### WHAT IS BEING ASKED
I would like every record printed again, exactly as shown.

### PROVIDED ENTRIES
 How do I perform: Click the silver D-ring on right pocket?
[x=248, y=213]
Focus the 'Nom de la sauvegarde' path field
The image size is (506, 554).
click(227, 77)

### TASK RESULT
 How do I perform: Click the silver D-ring on right pocket?
[x=248, y=213]
Focus the 'Nom de la sauvegarde' path field
The image size is (506, 554).
click(227, 77)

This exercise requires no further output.